■ WHAT YOU ARE ASKED TO DO
An exact copy of every entry is the required answer.

Stored data
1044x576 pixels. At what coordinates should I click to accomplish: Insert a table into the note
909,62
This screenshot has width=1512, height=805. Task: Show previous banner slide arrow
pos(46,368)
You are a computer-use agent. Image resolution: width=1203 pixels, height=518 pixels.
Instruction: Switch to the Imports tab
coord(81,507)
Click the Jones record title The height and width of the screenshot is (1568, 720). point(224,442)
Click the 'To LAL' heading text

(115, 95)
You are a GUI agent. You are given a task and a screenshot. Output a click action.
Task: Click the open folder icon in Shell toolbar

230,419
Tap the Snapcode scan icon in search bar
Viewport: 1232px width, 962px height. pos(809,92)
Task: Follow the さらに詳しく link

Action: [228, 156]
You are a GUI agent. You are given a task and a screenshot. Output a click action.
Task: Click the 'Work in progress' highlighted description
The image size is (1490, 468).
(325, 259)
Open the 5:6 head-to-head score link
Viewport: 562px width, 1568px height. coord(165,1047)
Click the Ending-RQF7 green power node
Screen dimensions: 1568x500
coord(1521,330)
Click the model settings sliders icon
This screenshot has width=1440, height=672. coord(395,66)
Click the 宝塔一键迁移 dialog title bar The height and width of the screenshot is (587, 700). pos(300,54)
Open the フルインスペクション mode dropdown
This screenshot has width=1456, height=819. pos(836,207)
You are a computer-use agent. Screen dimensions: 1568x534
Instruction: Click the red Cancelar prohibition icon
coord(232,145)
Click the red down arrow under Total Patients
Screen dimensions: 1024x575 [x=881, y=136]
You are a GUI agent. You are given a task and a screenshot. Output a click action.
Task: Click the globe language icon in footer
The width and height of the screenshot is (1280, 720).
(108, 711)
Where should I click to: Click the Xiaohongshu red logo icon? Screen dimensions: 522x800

■ WRITTEN SOLUTION
1044x576 pixels. At what coordinates should I click to accomplish: Insert a table into the note
909,62
This screenshot has width=1512, height=805. Task: Show previous banner slide arrow
pos(46,368)
You are a computer-use agent. Image resolution: width=1203 pixels, height=518 pixels.
Instruction: Switch to the Imports tab
coord(81,507)
Click the Jones record title The height and width of the screenshot is (1568, 720). point(224,442)
Click the 'To LAL' heading text

(115, 95)
You are a GUI agent. You are given a task and a screenshot. Output a click action.
Task: Click the open folder icon in Shell toolbar

230,419
Tap the Snapcode scan icon in search bar
Viewport: 1232px width, 962px height. pos(809,92)
Task: Follow the さらに詳しく link

Action: [228, 156]
You are a GUI agent. You are given a task and a screenshot. Output a click action.
Task: Click the 'Work in progress' highlighted description
The image size is (1490, 468).
(325, 259)
Open the 5:6 head-to-head score link
Viewport: 562px width, 1568px height. coord(165,1047)
Click the Ending-RQF7 green power node
Screen dimensions: 1568x500
coord(1521,330)
Click the model settings sliders icon
This screenshot has width=1440, height=672. coord(395,66)
Click the 宝塔一键迁移 dialog title bar The height and width of the screenshot is (587, 700). pos(300,54)
Open the フルインスペクション mode dropdown
This screenshot has width=1456, height=819. pos(836,207)
You are a computer-use agent. Screen dimensions: 1568x534
Instruction: Click the red Cancelar prohibition icon
coord(232,145)
Click the red down arrow under Total Patients
Screen dimensions: 1024x575 [x=881, y=136]
You are a GUI agent. You are given a task and a screenshot. Output a click action.
Task: Click the globe language icon in footer
The width and height of the screenshot is (1280, 720).
(108, 711)
Where should I click to: Click the Xiaohongshu red logo icon? Screen dimensions: 522x800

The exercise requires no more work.